Inner and outer worlds

In recent decades, Trine Søndergaard has established himself as one of Denmark’s foremost photographers, with several major exhibitions both in the home country and on the international art scene. The exhibition at the Gothenburg Museum of Art, “148 Works”, is his first solo exhibition in Sweden and the largest so far. On the walls are photographs of an important part of the race, taken between 2005 and 2020: women with masks, empty corridors, plants.

Although the photographs in the exhibition are taken from different phases of his life, Trine Søndergaard believes that they summarize his art, his changes, but also the threads that run through it.

– A common denominator is that I photograph the outside world to understand what is happening in the inside world, says Trine Søndergaard.
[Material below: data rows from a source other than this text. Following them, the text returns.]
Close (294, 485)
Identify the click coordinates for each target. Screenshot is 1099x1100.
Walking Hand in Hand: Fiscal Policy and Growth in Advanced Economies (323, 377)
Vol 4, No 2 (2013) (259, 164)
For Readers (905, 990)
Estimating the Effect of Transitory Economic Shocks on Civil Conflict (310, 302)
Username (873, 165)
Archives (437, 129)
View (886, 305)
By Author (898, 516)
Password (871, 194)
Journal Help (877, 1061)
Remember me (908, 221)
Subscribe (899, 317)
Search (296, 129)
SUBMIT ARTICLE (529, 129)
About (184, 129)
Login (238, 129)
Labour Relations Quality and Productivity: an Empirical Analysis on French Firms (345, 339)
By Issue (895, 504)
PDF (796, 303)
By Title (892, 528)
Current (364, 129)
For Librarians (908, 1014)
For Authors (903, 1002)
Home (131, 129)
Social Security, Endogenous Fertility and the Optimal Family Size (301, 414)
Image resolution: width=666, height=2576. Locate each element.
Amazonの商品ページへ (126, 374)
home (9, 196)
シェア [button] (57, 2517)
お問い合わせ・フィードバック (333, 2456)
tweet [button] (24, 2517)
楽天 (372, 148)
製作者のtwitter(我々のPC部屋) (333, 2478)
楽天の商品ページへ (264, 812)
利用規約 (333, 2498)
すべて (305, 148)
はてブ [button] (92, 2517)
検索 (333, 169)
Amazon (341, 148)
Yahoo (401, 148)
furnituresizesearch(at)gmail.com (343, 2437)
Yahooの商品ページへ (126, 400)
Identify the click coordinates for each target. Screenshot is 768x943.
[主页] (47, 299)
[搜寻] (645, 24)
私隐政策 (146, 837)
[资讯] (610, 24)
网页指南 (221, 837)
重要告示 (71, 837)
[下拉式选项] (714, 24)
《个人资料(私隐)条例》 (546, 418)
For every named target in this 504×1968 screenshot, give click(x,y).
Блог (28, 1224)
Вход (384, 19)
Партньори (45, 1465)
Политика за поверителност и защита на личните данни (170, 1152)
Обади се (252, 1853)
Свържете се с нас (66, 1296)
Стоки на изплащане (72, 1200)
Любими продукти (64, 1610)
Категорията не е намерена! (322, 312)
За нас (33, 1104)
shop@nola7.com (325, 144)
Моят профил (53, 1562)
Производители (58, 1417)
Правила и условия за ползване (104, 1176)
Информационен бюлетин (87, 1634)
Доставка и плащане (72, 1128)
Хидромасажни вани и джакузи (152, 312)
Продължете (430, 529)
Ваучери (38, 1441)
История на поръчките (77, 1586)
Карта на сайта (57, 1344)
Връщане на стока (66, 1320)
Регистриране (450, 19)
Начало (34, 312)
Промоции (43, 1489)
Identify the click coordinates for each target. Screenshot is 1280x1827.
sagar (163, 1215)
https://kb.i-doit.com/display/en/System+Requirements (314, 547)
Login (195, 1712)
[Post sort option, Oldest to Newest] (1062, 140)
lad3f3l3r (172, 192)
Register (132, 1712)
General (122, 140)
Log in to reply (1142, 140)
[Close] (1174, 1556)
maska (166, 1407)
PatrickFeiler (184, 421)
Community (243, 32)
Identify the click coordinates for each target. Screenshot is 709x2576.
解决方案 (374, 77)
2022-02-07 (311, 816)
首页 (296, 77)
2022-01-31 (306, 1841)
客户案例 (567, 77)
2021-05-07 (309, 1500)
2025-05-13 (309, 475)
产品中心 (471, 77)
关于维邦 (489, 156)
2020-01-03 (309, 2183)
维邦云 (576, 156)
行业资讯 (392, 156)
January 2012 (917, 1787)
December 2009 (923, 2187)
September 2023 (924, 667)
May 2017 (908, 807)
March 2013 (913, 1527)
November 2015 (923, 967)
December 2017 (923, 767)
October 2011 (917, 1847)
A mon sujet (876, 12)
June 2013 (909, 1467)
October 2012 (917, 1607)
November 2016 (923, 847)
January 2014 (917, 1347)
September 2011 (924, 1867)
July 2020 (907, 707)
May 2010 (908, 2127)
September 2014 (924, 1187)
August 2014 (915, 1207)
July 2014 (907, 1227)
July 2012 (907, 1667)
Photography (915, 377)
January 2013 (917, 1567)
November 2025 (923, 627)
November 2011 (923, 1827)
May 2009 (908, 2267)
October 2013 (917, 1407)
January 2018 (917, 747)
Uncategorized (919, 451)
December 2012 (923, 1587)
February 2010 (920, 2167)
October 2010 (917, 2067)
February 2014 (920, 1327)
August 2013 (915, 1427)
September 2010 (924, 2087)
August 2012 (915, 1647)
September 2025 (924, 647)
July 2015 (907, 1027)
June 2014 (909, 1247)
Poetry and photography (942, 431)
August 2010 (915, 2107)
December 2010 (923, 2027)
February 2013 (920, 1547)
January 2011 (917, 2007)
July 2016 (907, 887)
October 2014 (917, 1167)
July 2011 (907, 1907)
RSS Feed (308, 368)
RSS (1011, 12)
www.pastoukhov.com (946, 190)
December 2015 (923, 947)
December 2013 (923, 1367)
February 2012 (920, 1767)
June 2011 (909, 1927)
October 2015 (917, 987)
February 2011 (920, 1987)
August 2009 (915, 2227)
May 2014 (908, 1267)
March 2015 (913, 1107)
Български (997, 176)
Photography has always been a way of approaching thoughts and aspects of my life that I could not express in other ways.

At the beginning of his career, Trine Søndergaard worked mainly with painting. Discovering the photo was “a revelation,” she says.

– The possibilities of photography are many. It is not just art. I can move around the world, talk to people, organize reality.

Photo as revelation

Over the years, Trine Søndergaard’s photographs have moved from documentary to what she describes as freer handling of the outside world. At the same time, it is inspired by the history of art. Here are portraits of women echoing Vermeer, here are still-life bad apples.

– I have always been interested in connecting our time with other times, she says.

Something that marks our time compared to others is the abundance of images, on social networks, on the subway. It is a flow in which Trine Søndergaard avoids being dragged, since, as she says, he only photographs “what really feels important”.

– There must be a purpose. That is a rule that I have.

Data

Facts: Trine Søndergaard

Born: in Denmark 1972.

Lives: in Copenhagen.

Background: Considered one of the most important photographers in Denmark. He has been active since the early 1990s and has had solo exhibitions in New York, Paris, and Istanbul.

Current: With his first solo exhibition in Sweden, “148 Works”, which is on display at the Gothenburg Museum of Art from April 18 to September 20 and later at Dunkers Kulturhus in Helsingborg.